GDF vs Stroggs, l’affrontement ultime


Félicitons l'arrivée des véhicules terrestres et aériens, qui donnent au champ de bataille une autre dimension

D’emblée, un dilemme s’impose au joueur : Humain ou Extraterrestre ? Il faut choisir son camp. Comme pour Wolfenstein : Enemy Territory, ETQW met en scène deux équipes qui se disputent un terrain : les terriens sont représentés par la GDF (Global Defence Force), qui défendent la planète bleue des assauts des Stroggs. Ces derniers, bien connus des amateurs de Quake, s’en prennent à la Terre après avoir épuisé leurs ressources de leur propre planète. Chaque équipe est composée de 5 classes de soldat, disposées de part et d’autre d’une des 12 cartes du jeu. Ne vous méprenez pas, il ne suffit pas de capturer un simple drapeau ou d’exterminer la caste adverse pour s’imposer collectivement dans ETQW. D’autant qu’aucune campagne solo n’est prévue, si ce n’est contre quelques bots dénués de toute intelligence naturelle. Trois objectifs par map, chaque catégorie de soldat participe aux objectifs, directement ou indirectement. Une fois la map chargée, une simple pression sur start permet de faire le point sur les possibilités et de choisir l’objectif pour lequel on sera le plus utile. Désamorcer, détruire, activer, guérir, protéger, couvrir, autant d’actions qui nécessiteront un travail d’équipe pointilleux et synchrone.

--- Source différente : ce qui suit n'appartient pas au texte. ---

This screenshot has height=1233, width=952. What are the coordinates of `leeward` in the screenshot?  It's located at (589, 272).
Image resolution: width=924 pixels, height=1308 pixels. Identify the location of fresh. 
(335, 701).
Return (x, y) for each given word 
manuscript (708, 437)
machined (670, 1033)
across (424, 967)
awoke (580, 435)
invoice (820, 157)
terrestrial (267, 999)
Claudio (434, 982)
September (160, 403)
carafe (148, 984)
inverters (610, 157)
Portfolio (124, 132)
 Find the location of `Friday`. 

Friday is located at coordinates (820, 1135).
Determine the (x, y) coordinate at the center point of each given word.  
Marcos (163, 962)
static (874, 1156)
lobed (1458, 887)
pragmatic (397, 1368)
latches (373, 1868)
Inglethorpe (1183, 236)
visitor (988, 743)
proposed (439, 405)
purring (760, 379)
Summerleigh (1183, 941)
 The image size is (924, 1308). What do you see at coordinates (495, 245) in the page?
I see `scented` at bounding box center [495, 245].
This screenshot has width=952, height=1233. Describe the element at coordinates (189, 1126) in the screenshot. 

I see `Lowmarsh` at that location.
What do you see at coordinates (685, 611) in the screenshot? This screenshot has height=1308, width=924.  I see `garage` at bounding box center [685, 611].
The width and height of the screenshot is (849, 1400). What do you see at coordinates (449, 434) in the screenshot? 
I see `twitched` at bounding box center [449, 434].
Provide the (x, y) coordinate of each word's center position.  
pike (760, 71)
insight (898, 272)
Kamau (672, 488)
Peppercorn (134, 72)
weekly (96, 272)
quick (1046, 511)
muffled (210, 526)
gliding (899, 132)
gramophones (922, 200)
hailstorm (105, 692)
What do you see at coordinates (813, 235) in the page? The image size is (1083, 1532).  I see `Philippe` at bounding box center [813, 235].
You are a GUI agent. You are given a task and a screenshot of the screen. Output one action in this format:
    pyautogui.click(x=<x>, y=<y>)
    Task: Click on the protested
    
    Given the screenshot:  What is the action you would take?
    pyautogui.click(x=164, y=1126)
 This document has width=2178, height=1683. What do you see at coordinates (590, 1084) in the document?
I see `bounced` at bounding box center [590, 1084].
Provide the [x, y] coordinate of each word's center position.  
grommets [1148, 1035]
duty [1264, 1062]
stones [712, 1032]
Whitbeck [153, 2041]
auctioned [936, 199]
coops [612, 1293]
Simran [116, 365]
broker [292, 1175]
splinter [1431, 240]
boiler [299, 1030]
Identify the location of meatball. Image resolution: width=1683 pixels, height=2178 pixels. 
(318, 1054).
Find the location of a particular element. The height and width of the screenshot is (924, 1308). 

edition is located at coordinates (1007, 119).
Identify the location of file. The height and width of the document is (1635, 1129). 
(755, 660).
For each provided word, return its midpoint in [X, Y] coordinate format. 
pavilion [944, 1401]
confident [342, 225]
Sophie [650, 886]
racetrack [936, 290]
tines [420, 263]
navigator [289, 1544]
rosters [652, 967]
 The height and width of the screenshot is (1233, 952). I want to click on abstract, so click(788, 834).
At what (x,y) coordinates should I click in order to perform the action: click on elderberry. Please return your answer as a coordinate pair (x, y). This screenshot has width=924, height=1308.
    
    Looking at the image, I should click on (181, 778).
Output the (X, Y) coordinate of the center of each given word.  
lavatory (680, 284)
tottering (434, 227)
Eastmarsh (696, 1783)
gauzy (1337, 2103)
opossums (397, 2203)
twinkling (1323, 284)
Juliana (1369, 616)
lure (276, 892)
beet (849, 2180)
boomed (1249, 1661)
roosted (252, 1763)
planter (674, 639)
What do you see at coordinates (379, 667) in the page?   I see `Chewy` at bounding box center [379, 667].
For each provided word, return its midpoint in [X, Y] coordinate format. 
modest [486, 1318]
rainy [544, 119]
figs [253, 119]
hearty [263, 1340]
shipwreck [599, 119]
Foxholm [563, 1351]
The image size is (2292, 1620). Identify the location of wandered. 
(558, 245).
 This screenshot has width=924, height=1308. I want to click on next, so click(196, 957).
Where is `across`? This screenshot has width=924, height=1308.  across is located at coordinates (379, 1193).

La solde des ingénieurs, côté GDF, est particulièrement utile : ce sont eux qui construisent les tourelles de défense, quand les Covert Ops piratent les systèmes ennemis. Les Medics, comme leur nom l’indique, secourent et réaniment leurs coéquipiers. Le Field Ops peut, en dehors de ses capacités militaires, appeler un renfort aérien. Précisons que foncer dans le tas pour tirer sur tout ce qui bouge ne sert, dans la majorité des cas, à rien. Mieux vaut contourner l’ennemi, à deux ou trois catégories de soldats complémentaires, afin de remplir les objectifs. Les Stroggs bénéficient de quelques atouts supplémentaires, notamment au niveau des véhicules. Comme vous l’aurez deviné, ETQW a choisi de donner une dimension supplémentaire à son titre en incluant des engins de guerre aussi nombreux que variés : tanks, 4x4, quads, hélicos… Véritable trouvaille, le jet-pack dont bénéficient ces aliens au langage très guttural est un atout non négligeable dans leurs déplacements. L’hélicoptère (Anansi) et le Tormentor (sorte de cafard volant Strogg) sont tout sauf divertissants à conduire, mais diablement efficaces sur le terrain.